Sente le braccia magre, con le dita scorre il costato fino al centro del petto. Scende fino alle caviglie e non sente che pelle e un po’ di carne.
Pensa: “Come ho perso tutto questo peso”. Digiunando, saltando i pasti, non avendo tempo per certe cose. Da qualche mese la vita corre più veloce di lei. La malattia del padre, la relazione spenta con il compagno, il lavoro che preme sul tempo, inglobandolo.
La fame, si chiede, come può collegarsi così tanto alle fisime di una mente fragile. Cosa c’è nel nutrirsi che smette di essere una necessità.
Pensa al sogno fatto la notte scorsa: suo padre ancora vivo che serio o meglio avvilito, dice di non aver finito di sistemare le sue maglie.
Sotto la doccia le vengono in mente le magliette bianche comprate per il ricovero in clinica. Dopo la sua morte le ha donate alla struttura, i ricordi non sono li.
Persa una persona, un padre, devi fare i conti con la memoria che spazia dall’infanzia fino a poche ore prima, quando l’ultima crisi lo ha portato via.
Nella camera ardente di fronte al corpo freddo e distante che pare dormire, non è riuscita a far affiorare nulla dalla memoria.

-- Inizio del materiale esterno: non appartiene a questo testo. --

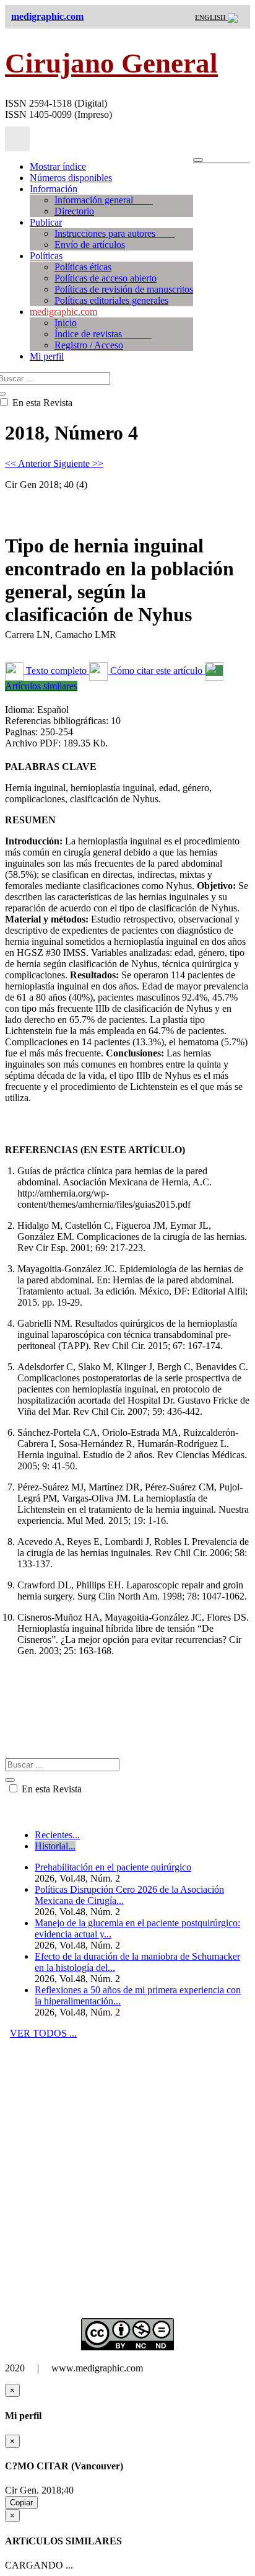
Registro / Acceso (88, 345)
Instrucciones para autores (114, 233)
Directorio (74, 211)
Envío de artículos (89, 244)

Stanca, avvilita, vagamente sospesa in un silenzio intimo, che ha dovuto resistere alle condoglianze e le lacrime degli altri, non è riuscita a ricordare nulla. Il presente è un macigno, inutile far finta di non sentirlo, rimani fermo e così sia. Come inutile pensarlo ancora li dentro la cassa dove non rimane che carne e ossa.
La notte prima quando è stata chiamata dall’infermiere che lo ha visto spirare, gli occhi glieli ha visti. Erano ancora aperti, vitrei ma non tanto diversi dagli ultimi giorni di vita. Se non fosse stato per l’immagine generale di un corpo vagamente rigido e pallido, se si fossero visti solo i suoi occhi, avrebbe potuto far finta di niente ancora per qualche minuto.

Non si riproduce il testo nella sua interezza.